04/05/2020 às 08h11min - Atualizada em 04/05/2020 às 08h11min

Sistema imunológico não impede contágio do coronavirus

TÚLIO MENDHES
O sistema imunológico está no epicentro de teses e indagações mais primordiais sobre o coronavírus ou COVID-19. Por isso, trouxe mais uma vez essa temática que tem assustado o mundo e, lamentavelmente, se expande dizimando milhões de famílias. Pois bem, a questão é: como temos tratado? Como vamos resistir esse vírus agora, a curto, médio e longo prazo? Pra responder a todas as questões numa só “tacada”, precisamos ter noção sobre o quanto somos e estamos resistentes ao coronavírus.

A certeza que temos é que o nosso sistema imunológico é a proteção natural do nosso corpo em combate as infecções, se dividindo em duas frações. A primeira está permanentemente pronta para detectar e interromper o ataque de quaisquer invasores em nosso corpo. Entretanto, esse sistema não é específico para o coronavírus. Ele não nos dará imunidade ao vírus. Em vez disso, precisamos da chamada resposta imune adaptativa, ou seja, células que produzem anticorpos endereçados que podem aliar-se ao vírus para então atrapalhar e pôr fim a sua multiplicação investindo apenas nas células contaminadas pelo vírus. Resumindo, ter anticorpos não é o mesmo que possuir defesas e estar imune à COVID-19 (coronavírus).

O pensamento de "passaporte de imunidade" com base em testes de anticorpos é inconveniente e perigoso. Os testes dizem apenas que uma pessoa tem anticorpos. Mas, ter anticorpos não é o mesmo que possuir defesas e estar imune. A resposta imune é complexa e envolve outros componentes além de anticorpos. O 'passaporte' colocará pessoas infectadas nas ruas para passar o vírus livremente". Compara-se o anticorpo a uma cicatriz. A presença de anticorpos diz que uma pessoa foi exposta ao vírus e produziu uma resposta a isso. Mas, isso não significa que ficou imune, pois a resposta pode não ser forte ou duradoura o suficiente, e tampouco que ela deixou de ser portadora do vírus.

Claro, algumas pessoas com anticorpos de fato terão desenvolvido defesas, anticorpos capazes de bloquear a infecção, mas os testes sorológicos disponíveis em larga escala não são capazes de informar isso. O teste para detectar a presença de anticorpos neutralizantes, que não é um teste rápido, seria um indicador mais acurado de imunidade. A chamada persistência, ou seja, a capacidade do novo coronavírus continuar "escondido" no organismo mesmo depois de a pessoa se recuperar de uma infecção ainda é desconhecida.
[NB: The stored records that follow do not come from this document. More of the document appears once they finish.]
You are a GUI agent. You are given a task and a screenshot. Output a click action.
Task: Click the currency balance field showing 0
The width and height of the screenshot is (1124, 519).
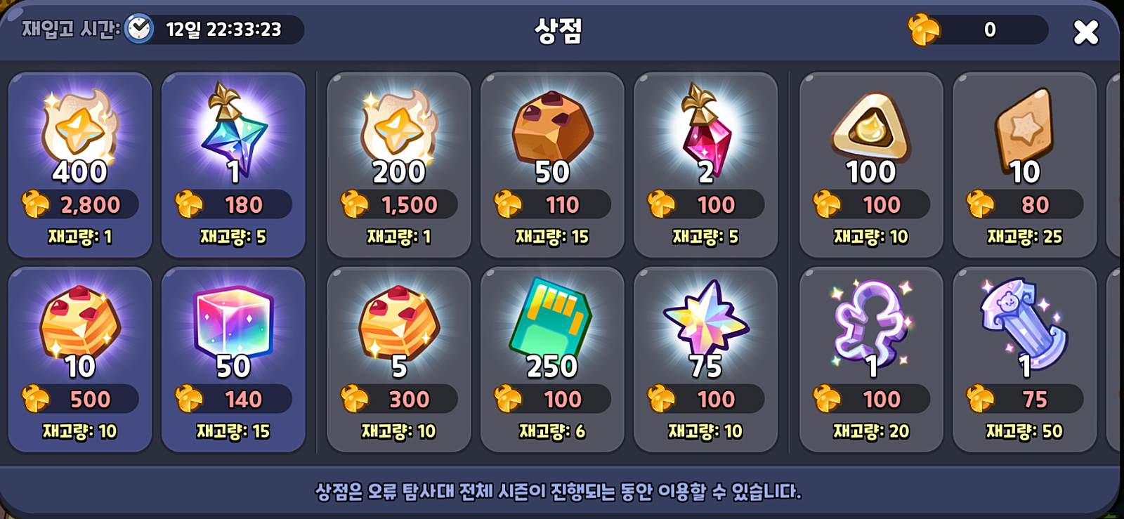[984, 29]
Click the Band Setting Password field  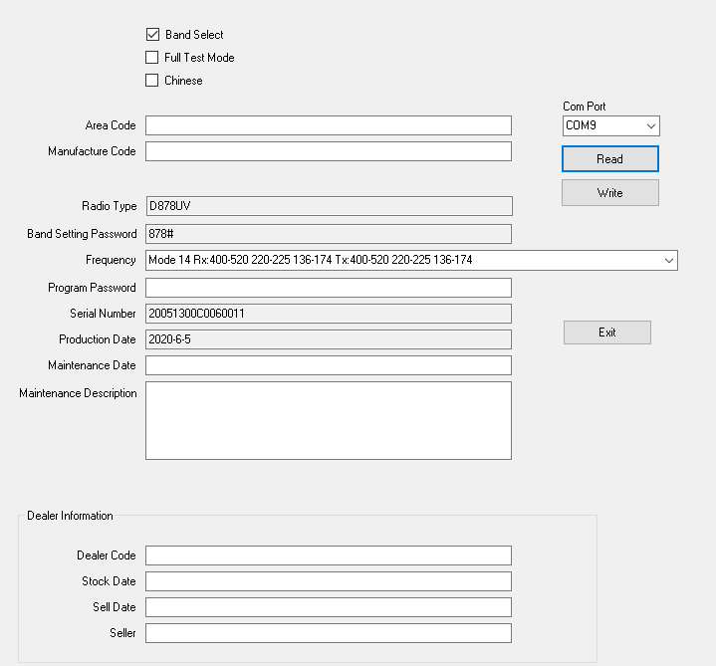[x=329, y=234]
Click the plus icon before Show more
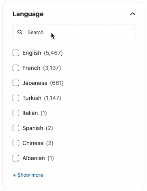The width and height of the screenshot is (147, 191). point(14,175)
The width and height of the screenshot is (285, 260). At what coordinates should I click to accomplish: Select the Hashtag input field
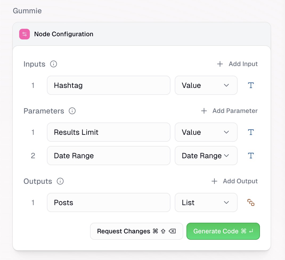tap(108, 85)
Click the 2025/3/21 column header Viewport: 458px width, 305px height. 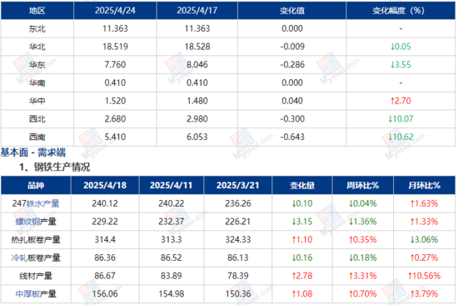click(x=238, y=185)
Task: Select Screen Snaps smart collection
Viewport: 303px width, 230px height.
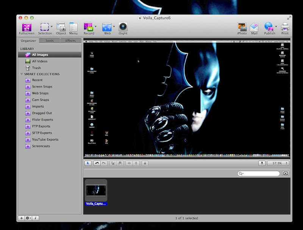Action: point(42,87)
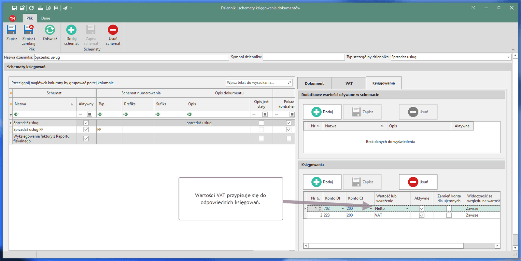Expand the Netto value dropdown arrow
Viewport: 521px width, 261px height.
407,209
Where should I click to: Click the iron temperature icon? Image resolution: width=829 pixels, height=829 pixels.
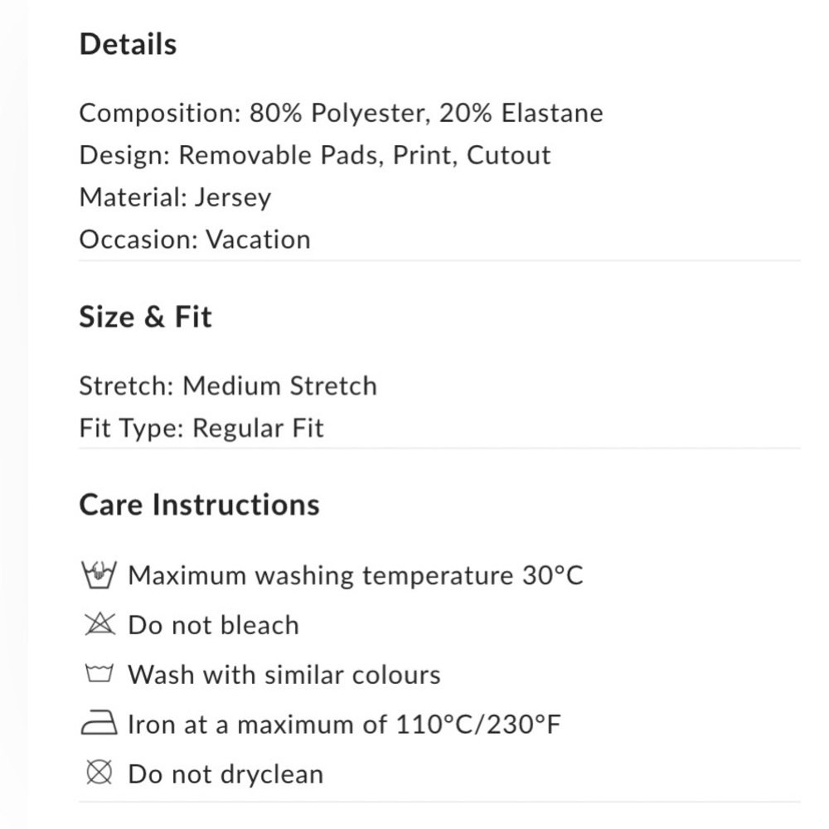(99, 725)
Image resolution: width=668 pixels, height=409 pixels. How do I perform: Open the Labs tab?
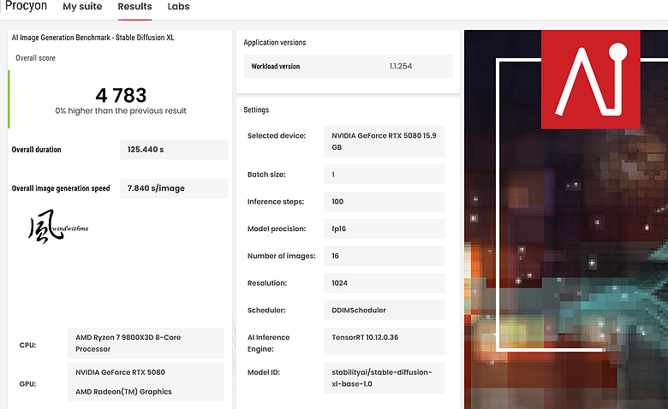(178, 7)
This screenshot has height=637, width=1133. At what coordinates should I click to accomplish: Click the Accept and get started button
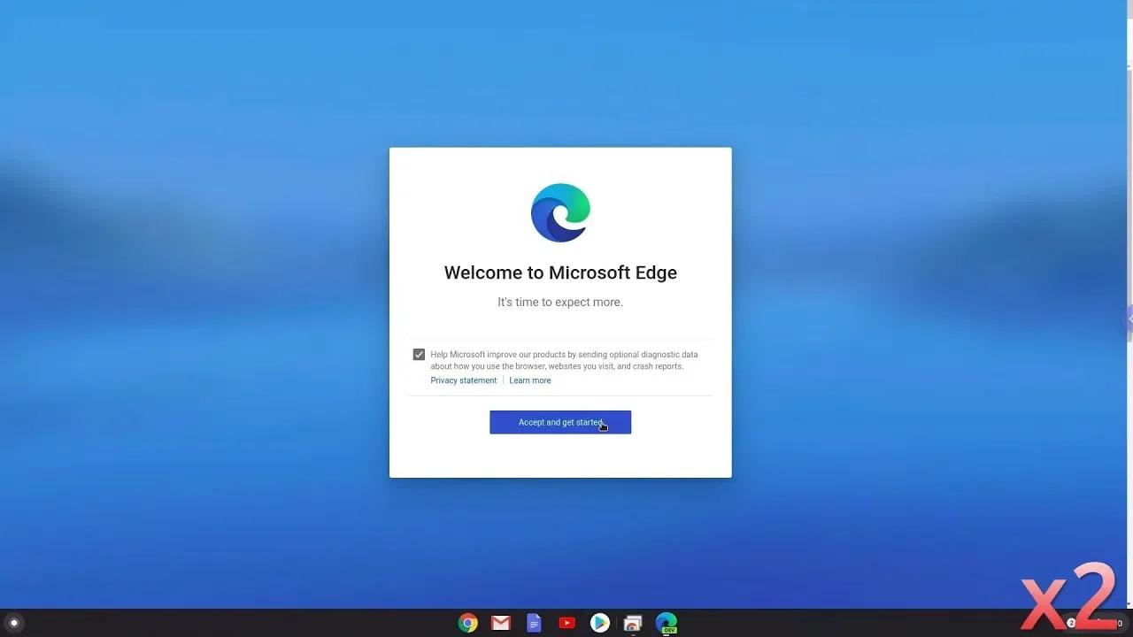click(x=560, y=422)
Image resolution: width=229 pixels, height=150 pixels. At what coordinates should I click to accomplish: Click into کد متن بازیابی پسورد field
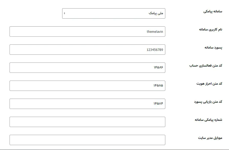pos(87,104)
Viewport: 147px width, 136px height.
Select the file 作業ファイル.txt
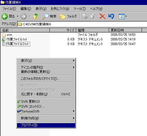(17, 39)
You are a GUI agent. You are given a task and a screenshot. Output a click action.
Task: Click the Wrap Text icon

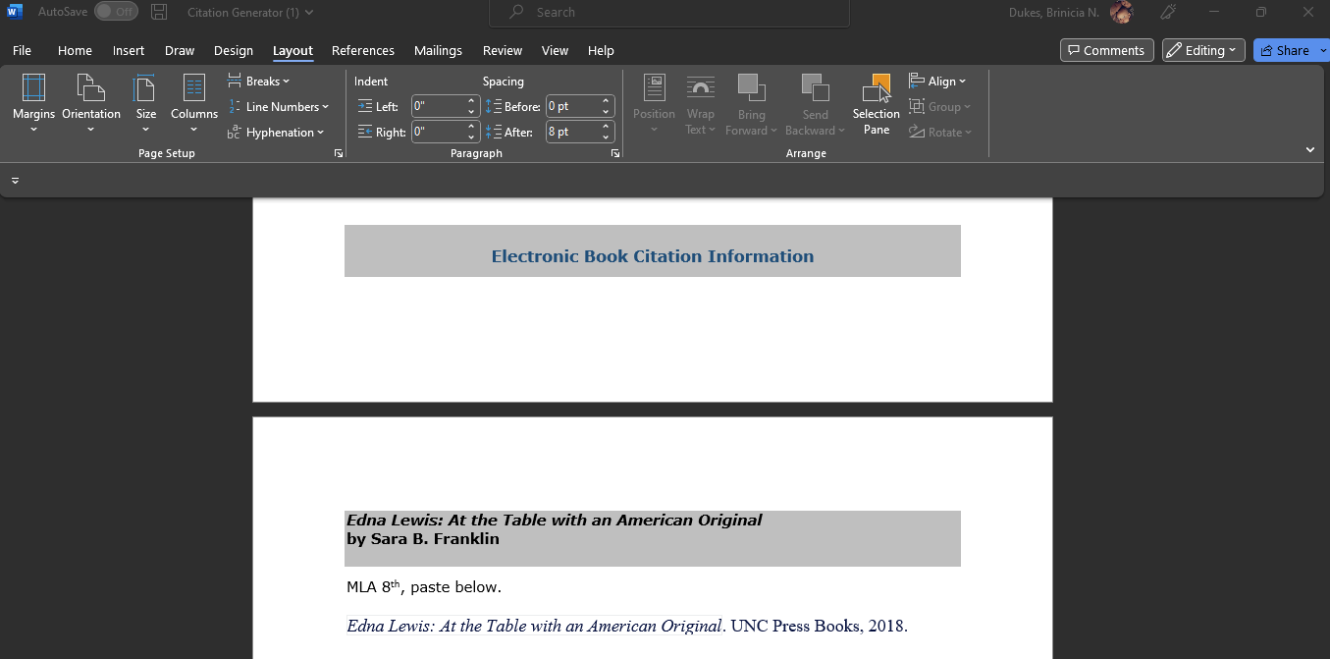pos(700,88)
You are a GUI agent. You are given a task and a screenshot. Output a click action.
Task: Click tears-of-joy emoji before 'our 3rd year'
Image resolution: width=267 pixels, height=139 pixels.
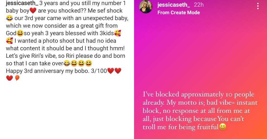(9, 18)
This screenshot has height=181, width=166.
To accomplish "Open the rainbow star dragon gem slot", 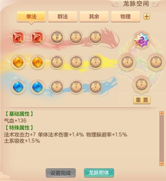I will point(142,40).
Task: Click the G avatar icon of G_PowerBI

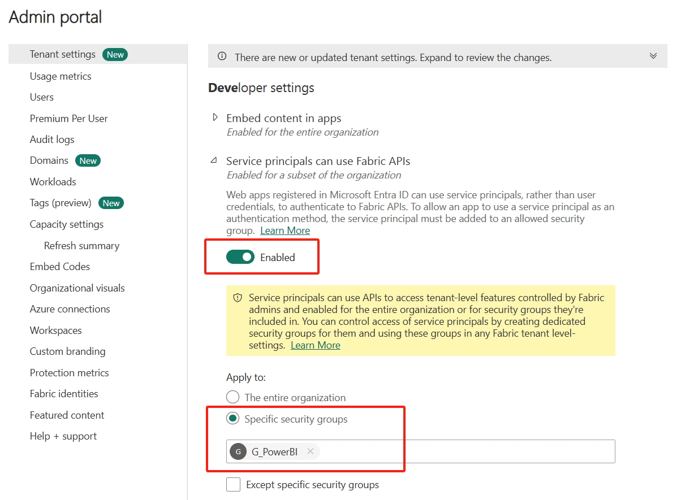Action: [x=238, y=451]
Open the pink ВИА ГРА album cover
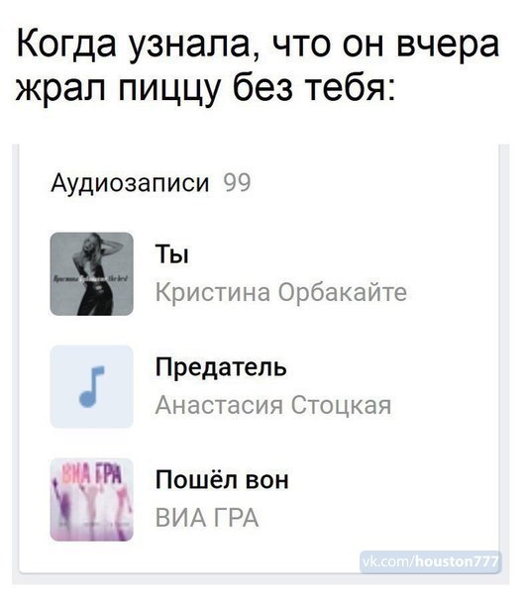 [x=92, y=500]
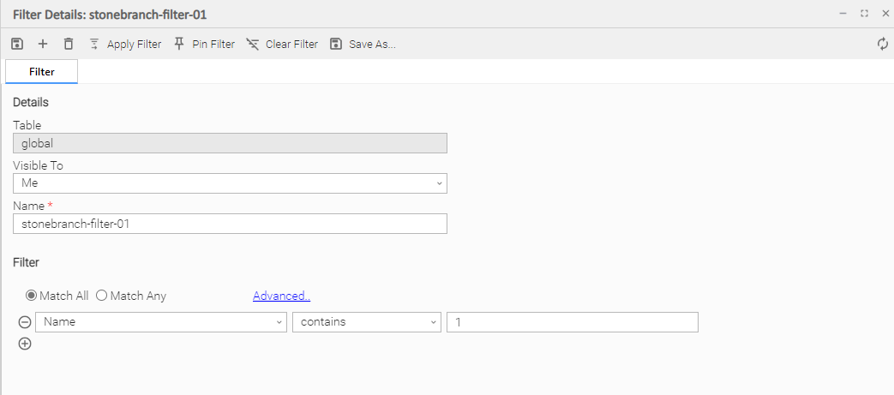Remove the Name criteria row with minus icon

pyautogui.click(x=25, y=322)
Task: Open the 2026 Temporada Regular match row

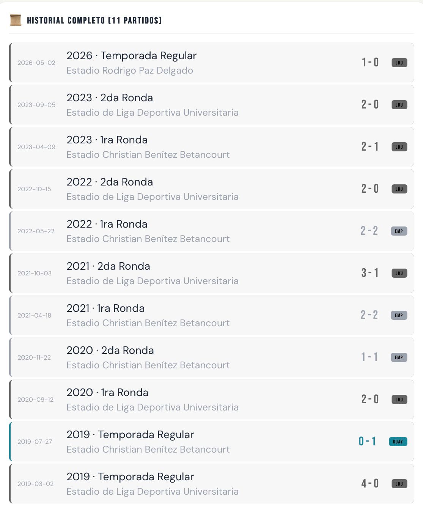Action: pyautogui.click(x=212, y=63)
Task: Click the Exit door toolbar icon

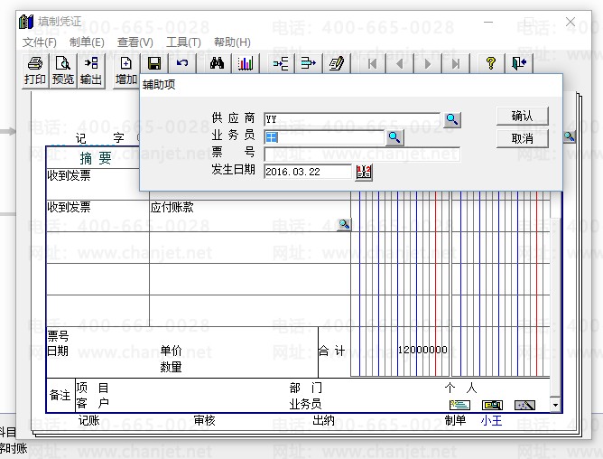Action: (519, 63)
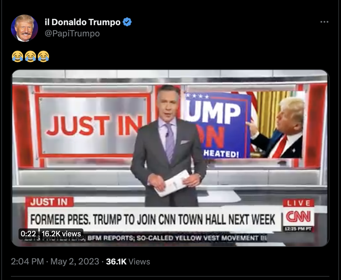Click the 12:25 PM PT clock label
This screenshot has width=341, height=280.
click(x=298, y=229)
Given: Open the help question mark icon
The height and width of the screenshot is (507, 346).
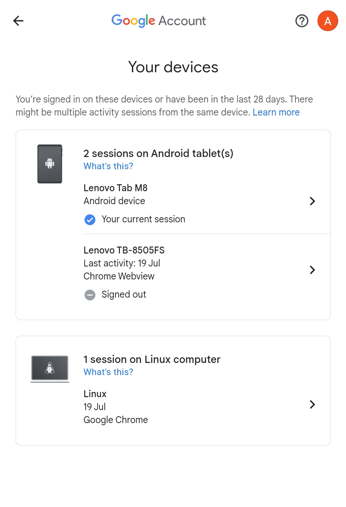Looking at the screenshot, I should [302, 21].
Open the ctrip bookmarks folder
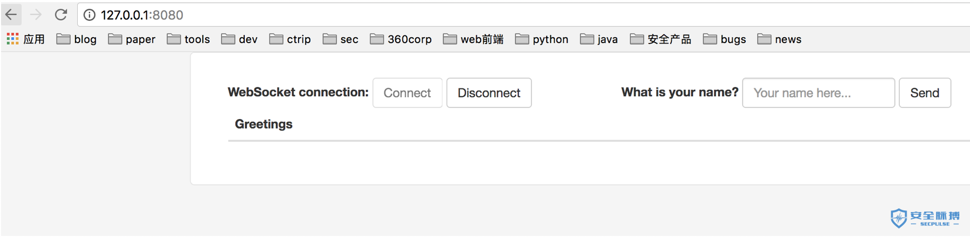970x237 pixels. [x=290, y=39]
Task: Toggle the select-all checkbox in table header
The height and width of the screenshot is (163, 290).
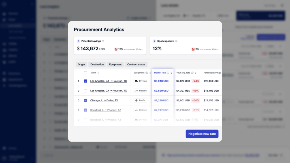Action: point(86,73)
O vírus para de se replicar desenfreadamente e de causar doença, mas continua no corpo da pessoa. Se as defesas dela, por algum motivo, enfraquecem, ele pode voltar a se replicar e ser transmitido, além de provocar sintomas. Isso pode ter acontecido, por exemplo, com pacientes com COVID-19 que foram considerados recuperados e voltaram a testar positivo na Coreia do Sul e na China.

As pessoas estão "brincando com fogo" no que diz respeito à epidemia. No Brasil, estamos muito mal. O governo e as empresas falam em retomada da economia justamente no momento mais crítico da epidemia. O resultado será um pandemônio. Se até aqui tivemos alguma redução de curvas de crescimento, foi graças ao distanciamento social, e reduzi-lo dará ao coronavírus um passe livre. O vírus vai bater na porta das casas e das empresas. O tal "passaporte de imunidade" será uma carteira de vacinação.

Se as pessoas mantiverem alguma proteção, mesmo não tão efetiva, isso tornará a doença menos perigosa. Compreender a imunidade pode ajudar a flexibilizar o confinamento, se soubermos de fato quem não corre o risco de pegar ou espalhar o vírus. Se for muito difícil produzir imunidade a longo prazo, isso poderá dificultar o desenvolvimento de uma vacina. Ou pode mudar a forma como a vacina precisa ser usada - ela será aplicada uma única vez na vida ou uma vez por ano, assim como a vacina contra a gripe? E a duração da imunidade, seja por infecção ou imunização, nos dirá qual a probabilidade de conseguirmos impedir a propagação do vírus. Todas essas são perguntas importantes às quais ainda não temos respostas.


Esta coluna é de responsabilidade do autor e não representa, necessariamente, a opinião do Diário de Uberlândia.